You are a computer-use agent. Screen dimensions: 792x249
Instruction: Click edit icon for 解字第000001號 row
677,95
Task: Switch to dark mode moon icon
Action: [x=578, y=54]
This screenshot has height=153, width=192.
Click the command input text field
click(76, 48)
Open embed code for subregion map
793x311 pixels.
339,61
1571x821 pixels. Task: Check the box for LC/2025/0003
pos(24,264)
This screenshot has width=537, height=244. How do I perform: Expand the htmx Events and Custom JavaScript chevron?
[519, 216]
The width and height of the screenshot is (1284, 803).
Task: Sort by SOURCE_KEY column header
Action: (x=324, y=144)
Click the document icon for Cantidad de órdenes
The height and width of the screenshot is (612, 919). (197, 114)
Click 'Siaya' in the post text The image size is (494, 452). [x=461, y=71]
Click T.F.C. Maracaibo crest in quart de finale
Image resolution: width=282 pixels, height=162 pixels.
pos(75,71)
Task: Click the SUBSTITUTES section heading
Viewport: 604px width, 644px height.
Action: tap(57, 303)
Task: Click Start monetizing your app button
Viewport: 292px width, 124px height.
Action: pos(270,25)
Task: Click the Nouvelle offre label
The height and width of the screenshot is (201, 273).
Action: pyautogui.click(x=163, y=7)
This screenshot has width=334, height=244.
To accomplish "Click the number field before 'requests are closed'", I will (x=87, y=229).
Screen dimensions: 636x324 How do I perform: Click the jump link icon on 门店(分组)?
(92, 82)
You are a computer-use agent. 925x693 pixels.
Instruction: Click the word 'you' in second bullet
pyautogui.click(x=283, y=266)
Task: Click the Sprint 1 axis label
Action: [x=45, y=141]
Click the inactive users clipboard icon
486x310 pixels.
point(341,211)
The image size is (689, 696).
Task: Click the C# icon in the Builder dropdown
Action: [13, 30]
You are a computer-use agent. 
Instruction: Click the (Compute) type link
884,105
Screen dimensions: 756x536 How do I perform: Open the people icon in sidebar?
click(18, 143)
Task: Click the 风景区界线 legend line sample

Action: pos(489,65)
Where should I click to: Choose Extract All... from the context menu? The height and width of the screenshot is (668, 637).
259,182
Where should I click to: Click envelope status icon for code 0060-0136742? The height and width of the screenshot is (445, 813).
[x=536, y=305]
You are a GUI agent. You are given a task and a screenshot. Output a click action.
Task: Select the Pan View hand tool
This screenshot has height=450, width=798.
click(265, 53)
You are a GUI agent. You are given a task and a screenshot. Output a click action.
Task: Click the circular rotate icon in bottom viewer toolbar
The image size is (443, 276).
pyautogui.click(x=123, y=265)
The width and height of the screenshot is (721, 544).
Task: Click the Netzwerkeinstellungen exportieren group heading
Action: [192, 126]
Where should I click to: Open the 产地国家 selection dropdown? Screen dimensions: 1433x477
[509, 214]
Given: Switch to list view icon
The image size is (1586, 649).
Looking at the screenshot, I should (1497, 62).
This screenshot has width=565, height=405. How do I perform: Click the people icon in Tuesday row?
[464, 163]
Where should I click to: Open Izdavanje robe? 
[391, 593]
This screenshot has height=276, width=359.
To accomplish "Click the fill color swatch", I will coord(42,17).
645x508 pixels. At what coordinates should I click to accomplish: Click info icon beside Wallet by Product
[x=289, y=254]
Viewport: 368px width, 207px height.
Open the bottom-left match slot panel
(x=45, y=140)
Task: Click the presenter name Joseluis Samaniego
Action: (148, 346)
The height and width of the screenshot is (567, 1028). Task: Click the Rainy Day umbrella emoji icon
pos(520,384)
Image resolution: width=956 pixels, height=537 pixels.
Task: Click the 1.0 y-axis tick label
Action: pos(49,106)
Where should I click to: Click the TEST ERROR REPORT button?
——
DIRECTIONS: Print, exactly as they appear above, the lines running from the one with "Task: Select the Pan View hand tool" through the final line.

ANSWER TO THIS EXERCISE:
Task: Select the Pan View hand tool
This screenshot has height=450, width=798.
click(265, 53)
You are a GUI agent. You are given a task and a screenshot. Output a click action.
Task: Click the circular rotate icon in bottom viewer toolbar
The image size is (443, 276).
pyautogui.click(x=123, y=265)
The width and height of the screenshot is (721, 544).
Task: Click the Netzwerkeinstellungen exportieren group heading
Action: [192, 126]
Where should I click to: Open the 产地国家 selection dropdown? Screen dimensions: 1433x477
[509, 214]
Given: Switch to list view icon
The image size is (1586, 649).
Looking at the screenshot, I should (1497, 62).
This screenshot has width=565, height=405. How do I perform: Click the people icon in Tuesday row?
[464, 163]
Where should I click to: Open Izdavanje robe? 
[391, 593]
This screenshot has height=276, width=359.
To accomplish "Click the fill color swatch", I will coord(42,17).
645x508 pixels. At what coordinates should I click to accomplish: Click info icon beside Wallet by Product
[x=289, y=254]
Viewport: 368px width, 207px height.
Open the bottom-left match slot panel
(x=45, y=140)
Task: Click the presenter name Joseluis Samaniego
Action: (148, 346)
The height and width of the screenshot is (567, 1028). Task: Click the Rainy Day umbrella emoji icon
pos(520,384)
Image resolution: width=956 pixels, height=537 pixels.
Task: Click the 1.0 y-axis tick label
Action: pos(49,106)
Where should I click to: Click the TEST ERROR REPORT button?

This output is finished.